As is often the case, the big profits are in real estate.

Here is an excerpt from a powerful article:

At one Texas Promesa charter school site, vermin roam the halls, offices, and classrooms and the roof leaks when it rains. The non-profit Southwest Key school pays its non-profit Southwest Key Foundation landlord almost a million dollars a year in state tax money for use of the building. Not only does Southwest Key collect rent from its four Southwest Key charters, but it forces them to purchase services including maintenance and school lunches from Southwest Key affiliate companies at above market rates. Southwest Key Maintenance charges almost $200,000 for janitorial work that an outside company offered to do for $93,000. The food served at Promesa’s schools is purchased from Southwest Key’s for-profit food company, Café del Sol. It is so bad that students have gone on a hunger strike. In addition, Southwest Key charged Promesa over $300,000 this year as a “management” fee and bills the schools for “accounting.”

Southwest Key uses its “non-profit” profits to pay hefty salaries to corporate and charity leaders and to stockpile tens of millions of dollars in reserves. Its former president and his wife were paid a combined $2 million a year. The foundation is now under federal investigation.

Texas Promesea schools are so badly run that when teachers quit they are not replaced. At one school someone hired to teach Spanish was assigned to teach history and someone hired for special-education is teaching photography. At Corpus Christi Promesa graduating senior have difficulty filing college applications and financial aid forms because the chief guidance counselor was laid-off. The Corpus Christi school is in a crumbling former shopping center rented by Promesa for $360,000 a year from a shell company operated by real estate developers tied to Southwest Key’s shelter operation.

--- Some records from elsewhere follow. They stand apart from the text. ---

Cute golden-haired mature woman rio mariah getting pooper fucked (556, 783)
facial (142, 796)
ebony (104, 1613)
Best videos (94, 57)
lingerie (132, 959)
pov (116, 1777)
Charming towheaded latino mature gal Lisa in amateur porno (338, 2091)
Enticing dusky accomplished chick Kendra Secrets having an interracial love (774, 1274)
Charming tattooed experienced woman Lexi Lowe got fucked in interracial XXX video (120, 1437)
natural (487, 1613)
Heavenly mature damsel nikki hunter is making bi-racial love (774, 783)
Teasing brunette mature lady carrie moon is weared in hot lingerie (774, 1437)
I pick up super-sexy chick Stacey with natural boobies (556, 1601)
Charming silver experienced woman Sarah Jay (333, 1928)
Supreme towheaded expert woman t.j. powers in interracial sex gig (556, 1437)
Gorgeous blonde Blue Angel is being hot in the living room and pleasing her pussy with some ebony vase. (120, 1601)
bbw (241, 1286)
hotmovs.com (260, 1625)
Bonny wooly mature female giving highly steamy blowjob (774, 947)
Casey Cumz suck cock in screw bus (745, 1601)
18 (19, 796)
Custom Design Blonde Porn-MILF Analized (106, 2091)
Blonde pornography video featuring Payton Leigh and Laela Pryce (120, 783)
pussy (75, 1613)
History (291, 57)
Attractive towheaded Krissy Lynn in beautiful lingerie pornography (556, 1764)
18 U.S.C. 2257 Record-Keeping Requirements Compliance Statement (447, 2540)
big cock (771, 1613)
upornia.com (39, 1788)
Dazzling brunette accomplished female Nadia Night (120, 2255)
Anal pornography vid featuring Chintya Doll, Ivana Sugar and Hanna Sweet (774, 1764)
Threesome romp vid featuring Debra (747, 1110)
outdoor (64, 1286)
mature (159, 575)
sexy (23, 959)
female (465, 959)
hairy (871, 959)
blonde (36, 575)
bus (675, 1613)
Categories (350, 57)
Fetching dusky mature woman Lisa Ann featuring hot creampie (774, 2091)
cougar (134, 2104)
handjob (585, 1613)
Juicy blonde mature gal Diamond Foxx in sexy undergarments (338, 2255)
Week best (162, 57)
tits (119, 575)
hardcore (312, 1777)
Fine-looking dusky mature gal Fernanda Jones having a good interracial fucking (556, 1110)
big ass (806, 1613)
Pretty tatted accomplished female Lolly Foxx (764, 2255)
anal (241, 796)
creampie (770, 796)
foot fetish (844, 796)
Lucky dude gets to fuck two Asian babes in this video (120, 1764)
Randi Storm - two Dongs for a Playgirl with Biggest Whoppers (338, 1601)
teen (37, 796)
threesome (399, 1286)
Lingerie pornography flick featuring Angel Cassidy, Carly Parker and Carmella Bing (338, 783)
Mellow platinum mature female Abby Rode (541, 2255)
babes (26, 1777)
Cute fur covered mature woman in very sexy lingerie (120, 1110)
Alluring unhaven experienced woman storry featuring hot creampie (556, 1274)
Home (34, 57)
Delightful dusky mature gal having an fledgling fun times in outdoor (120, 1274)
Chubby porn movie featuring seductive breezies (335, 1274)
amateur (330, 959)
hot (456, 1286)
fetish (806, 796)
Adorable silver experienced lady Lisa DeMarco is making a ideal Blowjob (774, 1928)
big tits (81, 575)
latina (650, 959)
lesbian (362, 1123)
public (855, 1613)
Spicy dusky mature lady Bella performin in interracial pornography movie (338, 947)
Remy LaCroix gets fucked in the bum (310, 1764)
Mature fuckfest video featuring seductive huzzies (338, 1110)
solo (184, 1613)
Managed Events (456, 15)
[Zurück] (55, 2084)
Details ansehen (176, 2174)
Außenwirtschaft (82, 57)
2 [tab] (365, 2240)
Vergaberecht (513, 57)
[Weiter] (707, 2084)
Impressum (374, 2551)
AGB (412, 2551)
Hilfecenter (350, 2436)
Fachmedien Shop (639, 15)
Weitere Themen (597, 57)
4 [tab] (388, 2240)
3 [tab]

The charter operation has tried to escape its reputation by rebranding and now calls itself Promesa Public Schools. It opened new campuses in fall 2018 in Corpus Christi and Brownsville.

As usual, the question is why parents choose to send their children to these terrible profit centers that call themselves “schools.” Betsy DeVos would say that as long as parents “choose” to send their children to vermin-infested profit centers, then all is well. As usual, the answer probably lies in marketing, branding, and promises that ignore reality. Sadly, many parents are gullible and believe the former.